• Stated problem: Please collect every line in the rows below that contains the string "Viewport", copying each such line in full. Case counts.

• Stored dataset items:
***

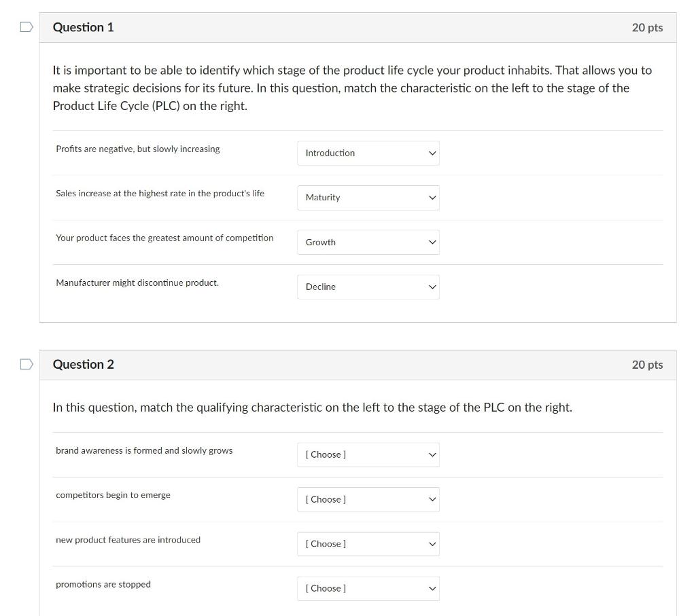The image size is (696, 616).
Task: Open the dropdown showing Introduction
Action: click(368, 153)
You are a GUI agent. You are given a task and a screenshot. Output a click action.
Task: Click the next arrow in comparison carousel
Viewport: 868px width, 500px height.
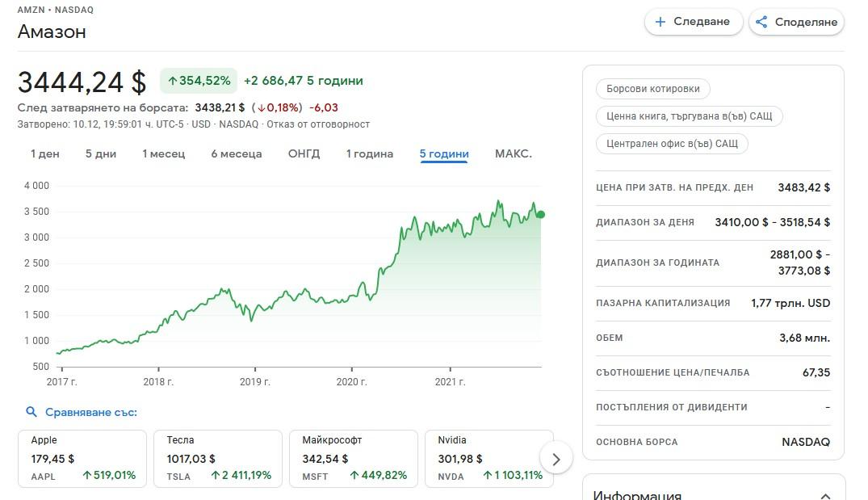coord(556,459)
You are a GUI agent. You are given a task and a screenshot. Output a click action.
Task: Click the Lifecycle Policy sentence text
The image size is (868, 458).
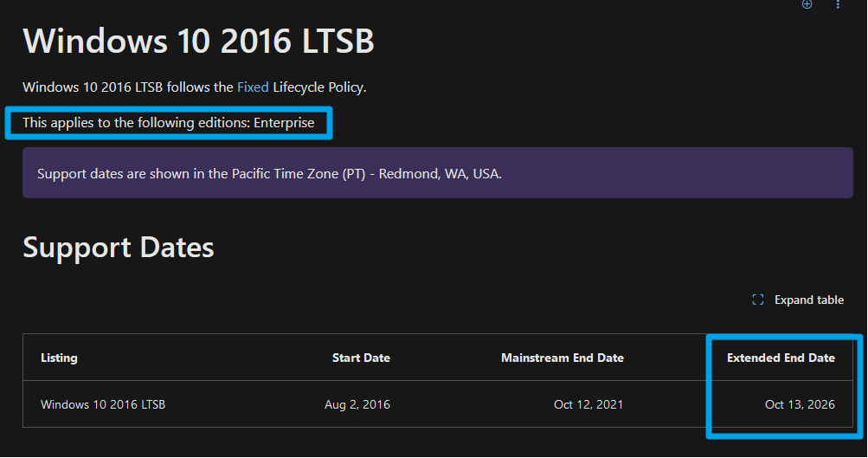click(x=195, y=87)
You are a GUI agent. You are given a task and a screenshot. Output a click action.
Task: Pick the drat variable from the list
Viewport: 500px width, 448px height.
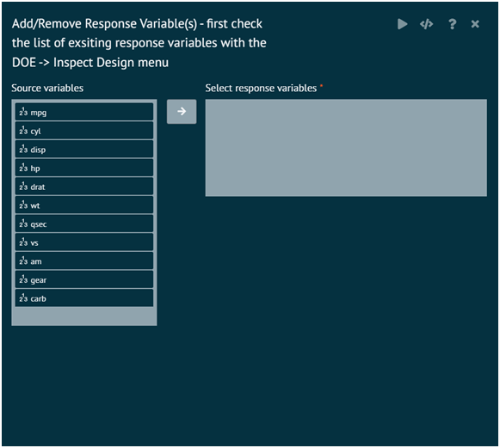point(84,187)
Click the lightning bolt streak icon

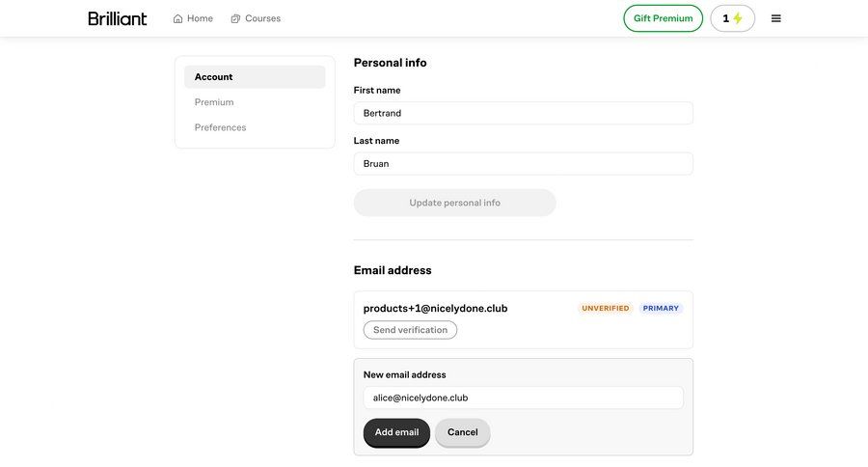click(738, 18)
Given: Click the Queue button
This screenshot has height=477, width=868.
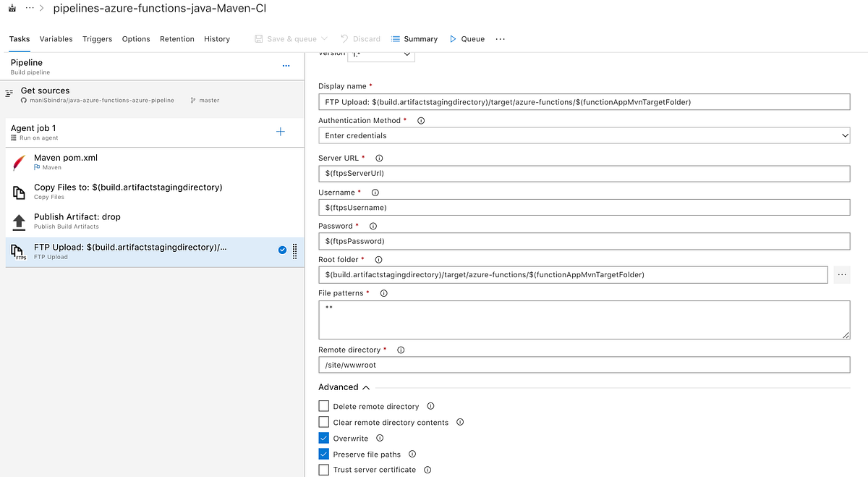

***

• The reply:
Viewport: 868px width, 500px height.
Viewport: 500px width, 448px height.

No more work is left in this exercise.